Even in Victory, US Women’s Soccer Team Has Embarrassed Nation

July 9, 2019 Updated: July 9, 2019

Commentary

The U.S. women’s soccer team is loaded with talent. Its victory over the Netherlands on July 7 means the United States is back-to-back World Cup champions, which is greatly impressive.

Sadly, however, the conduct of several players on and off the field has cast a cloud over the team’s achievement and has embarrassed the United States on the world stage.

Numerous incidents have deflected our attention away from the team’s play on the field. First, the team was correctly criticized for “celebrating” too much during a 13–0 crushing defeat of Thailand, which reflected a lack of class. Additionally, Megan Rapinoe, the team captain, has refused to put her hand over her heart or sing the national anthem before each game, in protest of the president’s alleged policies. In doing so, Rapinoe has also repeatedly and publicly disparaged the president.

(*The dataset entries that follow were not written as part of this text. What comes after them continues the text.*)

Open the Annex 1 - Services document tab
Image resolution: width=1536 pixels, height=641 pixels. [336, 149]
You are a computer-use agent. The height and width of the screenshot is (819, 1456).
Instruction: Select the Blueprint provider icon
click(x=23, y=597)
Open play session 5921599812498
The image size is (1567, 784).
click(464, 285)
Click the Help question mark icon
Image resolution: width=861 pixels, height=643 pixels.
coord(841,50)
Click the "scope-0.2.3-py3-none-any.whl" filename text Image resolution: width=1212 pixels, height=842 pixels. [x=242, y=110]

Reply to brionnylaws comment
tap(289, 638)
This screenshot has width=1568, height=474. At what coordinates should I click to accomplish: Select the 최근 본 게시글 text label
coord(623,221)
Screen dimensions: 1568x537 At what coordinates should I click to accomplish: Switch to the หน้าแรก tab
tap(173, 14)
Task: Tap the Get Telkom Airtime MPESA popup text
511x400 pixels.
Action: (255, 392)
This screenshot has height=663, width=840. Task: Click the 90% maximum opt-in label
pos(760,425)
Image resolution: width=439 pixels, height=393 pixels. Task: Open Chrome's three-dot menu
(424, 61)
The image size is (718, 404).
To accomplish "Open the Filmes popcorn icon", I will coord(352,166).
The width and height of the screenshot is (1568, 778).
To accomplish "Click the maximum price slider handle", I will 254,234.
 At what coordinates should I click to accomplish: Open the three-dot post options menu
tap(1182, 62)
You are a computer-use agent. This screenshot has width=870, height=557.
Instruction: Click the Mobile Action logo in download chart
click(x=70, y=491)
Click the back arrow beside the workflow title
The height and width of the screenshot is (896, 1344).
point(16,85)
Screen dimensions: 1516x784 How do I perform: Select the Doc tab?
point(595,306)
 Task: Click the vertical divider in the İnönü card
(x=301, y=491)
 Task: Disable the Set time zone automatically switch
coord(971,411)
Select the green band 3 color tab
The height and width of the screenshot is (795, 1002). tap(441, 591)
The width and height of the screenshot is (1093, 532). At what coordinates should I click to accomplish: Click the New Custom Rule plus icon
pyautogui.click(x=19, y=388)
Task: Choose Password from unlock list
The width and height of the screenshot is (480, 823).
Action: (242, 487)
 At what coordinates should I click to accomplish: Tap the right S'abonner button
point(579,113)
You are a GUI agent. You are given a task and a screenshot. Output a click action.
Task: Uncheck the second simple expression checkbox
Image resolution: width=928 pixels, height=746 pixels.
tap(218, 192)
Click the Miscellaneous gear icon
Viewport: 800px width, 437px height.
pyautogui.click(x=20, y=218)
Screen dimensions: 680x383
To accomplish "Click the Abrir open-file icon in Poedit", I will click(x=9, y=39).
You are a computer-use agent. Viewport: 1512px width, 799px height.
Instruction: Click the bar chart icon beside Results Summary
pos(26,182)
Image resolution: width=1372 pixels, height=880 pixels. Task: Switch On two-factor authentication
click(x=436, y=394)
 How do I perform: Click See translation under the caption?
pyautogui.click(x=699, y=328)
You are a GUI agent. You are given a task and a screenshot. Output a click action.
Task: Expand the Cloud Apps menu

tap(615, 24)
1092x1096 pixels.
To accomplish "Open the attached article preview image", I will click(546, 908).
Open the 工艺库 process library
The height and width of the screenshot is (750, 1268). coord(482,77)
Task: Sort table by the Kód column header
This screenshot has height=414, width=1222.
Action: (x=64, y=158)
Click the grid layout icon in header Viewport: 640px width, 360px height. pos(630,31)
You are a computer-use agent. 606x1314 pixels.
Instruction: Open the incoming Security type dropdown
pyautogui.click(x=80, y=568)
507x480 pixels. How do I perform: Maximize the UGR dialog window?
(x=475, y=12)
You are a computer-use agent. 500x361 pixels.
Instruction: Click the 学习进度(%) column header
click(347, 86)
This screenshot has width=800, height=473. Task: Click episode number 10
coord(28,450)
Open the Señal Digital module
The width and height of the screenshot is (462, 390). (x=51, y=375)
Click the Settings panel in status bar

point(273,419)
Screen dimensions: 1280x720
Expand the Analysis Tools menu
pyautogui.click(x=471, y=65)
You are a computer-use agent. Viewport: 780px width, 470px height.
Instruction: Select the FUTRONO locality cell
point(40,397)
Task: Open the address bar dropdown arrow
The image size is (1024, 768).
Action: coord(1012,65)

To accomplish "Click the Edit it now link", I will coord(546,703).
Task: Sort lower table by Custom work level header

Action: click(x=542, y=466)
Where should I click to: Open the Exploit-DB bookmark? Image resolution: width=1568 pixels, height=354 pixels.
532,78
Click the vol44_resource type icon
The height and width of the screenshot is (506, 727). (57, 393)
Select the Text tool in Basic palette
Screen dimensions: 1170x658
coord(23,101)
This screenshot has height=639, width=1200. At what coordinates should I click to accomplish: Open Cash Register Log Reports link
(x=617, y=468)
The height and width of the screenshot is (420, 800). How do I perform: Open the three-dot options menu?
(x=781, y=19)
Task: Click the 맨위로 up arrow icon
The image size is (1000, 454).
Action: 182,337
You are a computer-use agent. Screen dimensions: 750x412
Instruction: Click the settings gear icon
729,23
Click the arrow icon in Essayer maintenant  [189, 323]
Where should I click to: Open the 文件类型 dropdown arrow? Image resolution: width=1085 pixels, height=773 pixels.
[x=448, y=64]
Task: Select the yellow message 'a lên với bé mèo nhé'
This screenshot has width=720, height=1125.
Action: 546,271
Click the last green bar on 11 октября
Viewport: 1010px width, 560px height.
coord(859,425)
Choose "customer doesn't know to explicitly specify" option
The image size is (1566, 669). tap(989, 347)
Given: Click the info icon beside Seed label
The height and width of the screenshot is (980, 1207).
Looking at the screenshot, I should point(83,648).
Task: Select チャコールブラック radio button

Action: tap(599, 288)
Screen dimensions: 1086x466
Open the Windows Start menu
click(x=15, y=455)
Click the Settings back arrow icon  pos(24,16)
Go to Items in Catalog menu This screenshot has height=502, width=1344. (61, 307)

Rapinoe’s teammate, Ali Krieger, defended her in a tweet, stating:

“In regards to the ‘President’s’ tweet today, I know women who you cannot control or grope anger you, but I stand by @mPinoe & will sit this one out as well. I don’t support his administration nor their fight against LGBTQ+ citizens, immigrants & our most vulnerable.”

Alex Morgan also chimed in, expressing similar sentiments. Morgan told Time magazine, “I don’t stand for a lot of things the current office stands for. …

“We don’t have to be put in this little box. There’s the narrative that’s been said hundreds of times about any sort of athlete who’s spoken out politically. ‘Stick to sports.’ We’re much more than that, OK?”

While Morgan got “political,” she was also criticized by many, including former English soccer players, for pretending to sip tea after scoring a goal against England. This celebratory act was perceived by some as mocking England, given that country’s love of the beverage.

These incidents have cast a cloud over the U.S. Women’s soccer team and have embarrassed the nation. While these women might believe they are showing their individuality or standing up for women’s rights, they are sorely mistaken.

When Rapinoe was asked about the criticism toward Morgan, she responded by saying “Wah, wah, wah,” according to Fox News. Rapinoe said, “We work hard, we like to play hard, and we like to have fun and enjoy ourselves and these are the absolute biggest moments to do that.”

Wrong! Acting like belligerent children on the world stage doesn’t constitute “having fun.” Criticizing the president of the United States while playing for the U.S. team in the World Cup tournament doesn’t make you more of an “independent woman.” Finally, ridiculing a rival team and country after scoring a goal does not keep things “interesting.” Rather, it’s disrespectful and doesn’t belong on the field.

The conduct of these players has, unfortunately, hurt the entire team in the court of public opinion. Sadly, while many Americans traditionally want to cheer for U.S. teams during various sports tournaments, the conduct of some on this team has made it difficult to do so.

The trouble with this team, in part, relates to public perception—that the team lacks class and dignity. While some of the more vocal players on the team have tried to justify their conduct and statements in the name of “fun,” “fighting against a double standard,” or an athlete’s right to talk about more than sports, these reasons simply don’t pass muster.

The World Cup tournament is about soccer! It’s not a time to criticize your president or to shame your country. On the contrary, it’s about representing your country with pride and with dignity.

Most of the other participating countries in the tournament did this. Sadly, some on the U.S. squad did not.

Elad Hakim is a writer, commentator, and attorney. His articles have been published in The Washington Examiner, The Daily Caller, The Federalist, The Algemeiner, The Western Journal, American Thinker, and other online publications.

Views expressed in this article are the opinions of the author and do not necessarily reflect the views of The Epoch Times.